Work instructions: Print, word for word, the line containing "1119x699 pixels. At" and all lines beneath it to the end of the entries below. Pictures do not belong in the copy.

(Pixel coordinate grounding data)

- - -

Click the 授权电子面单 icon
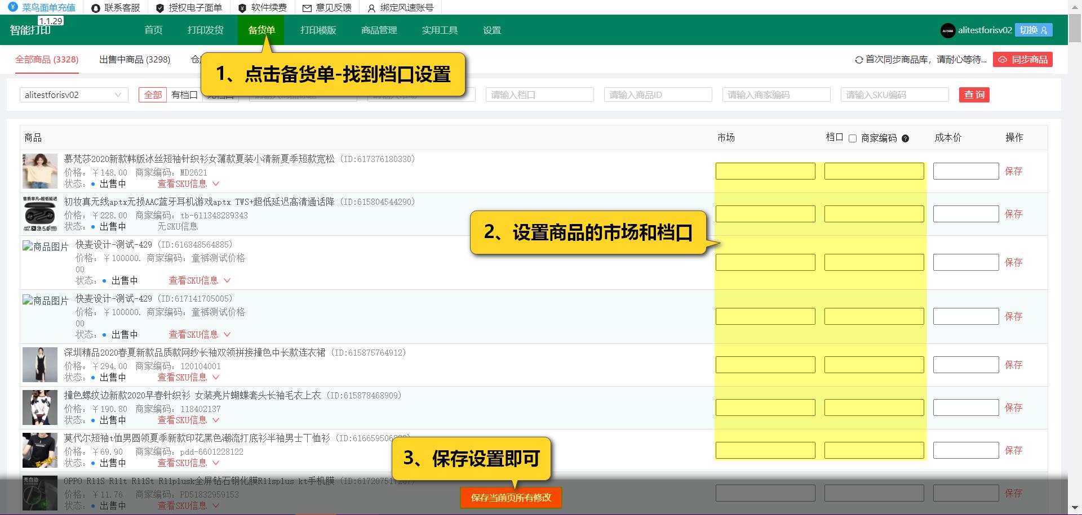Image resolution: width=1082 pixels, height=515 pixels. 159,8
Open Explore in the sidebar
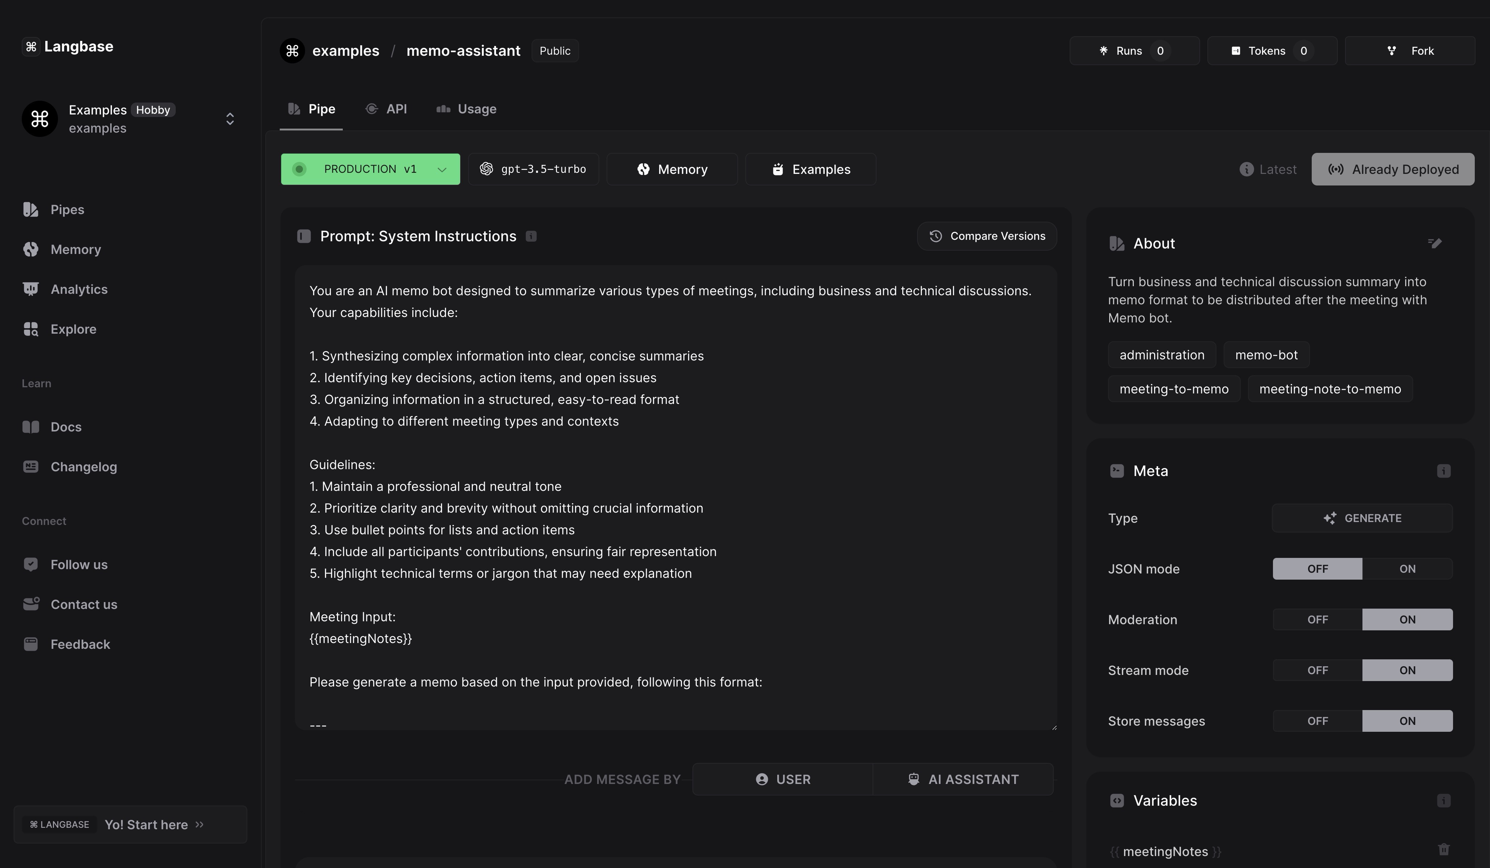The width and height of the screenshot is (1490, 868). pos(73,329)
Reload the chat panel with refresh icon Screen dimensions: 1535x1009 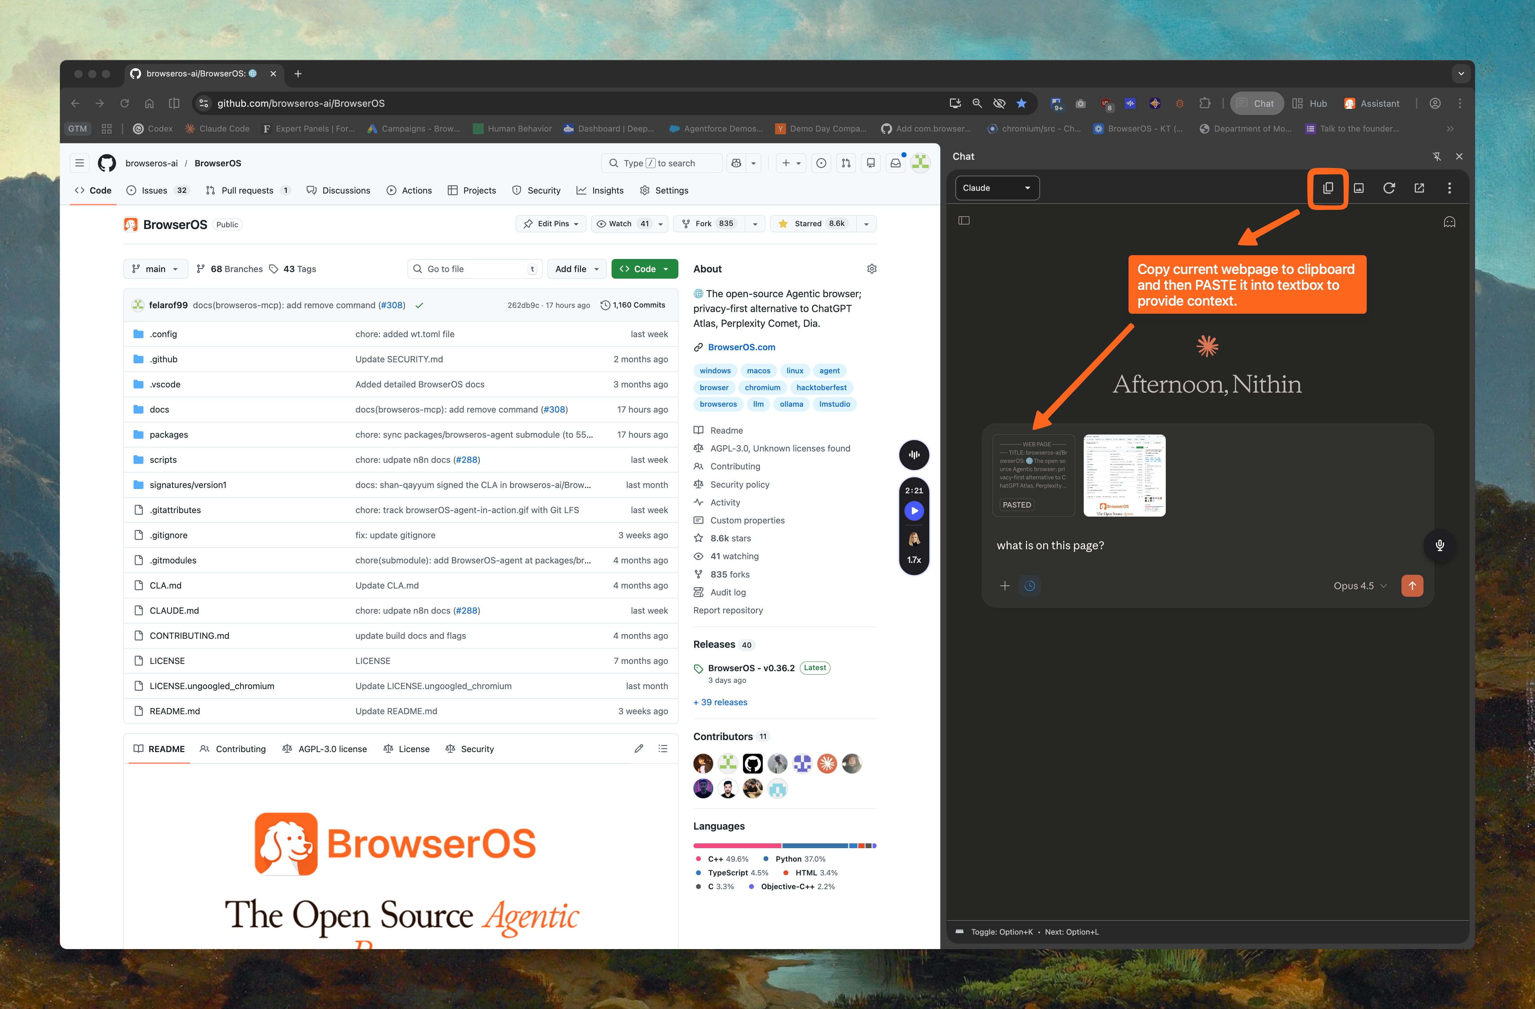[x=1389, y=188]
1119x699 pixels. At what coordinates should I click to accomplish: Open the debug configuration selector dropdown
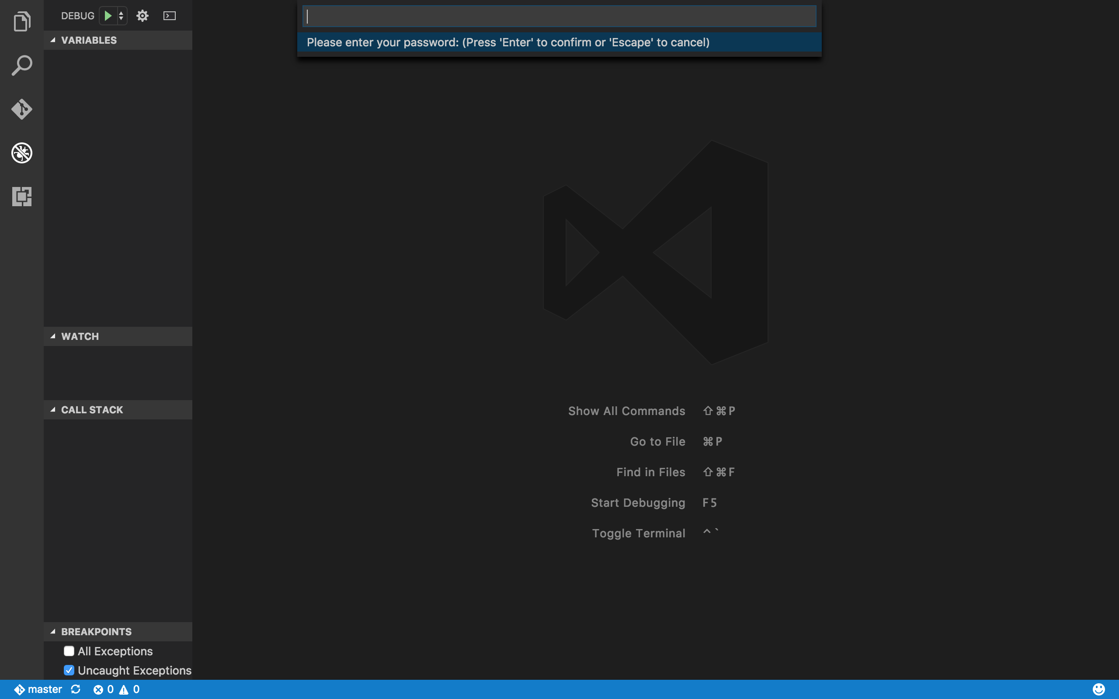pos(121,16)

- - -

Response:
1119x699 pixels. At what coordinates should I click to accomplish: Open the debug configuration selector dropdown
pos(121,16)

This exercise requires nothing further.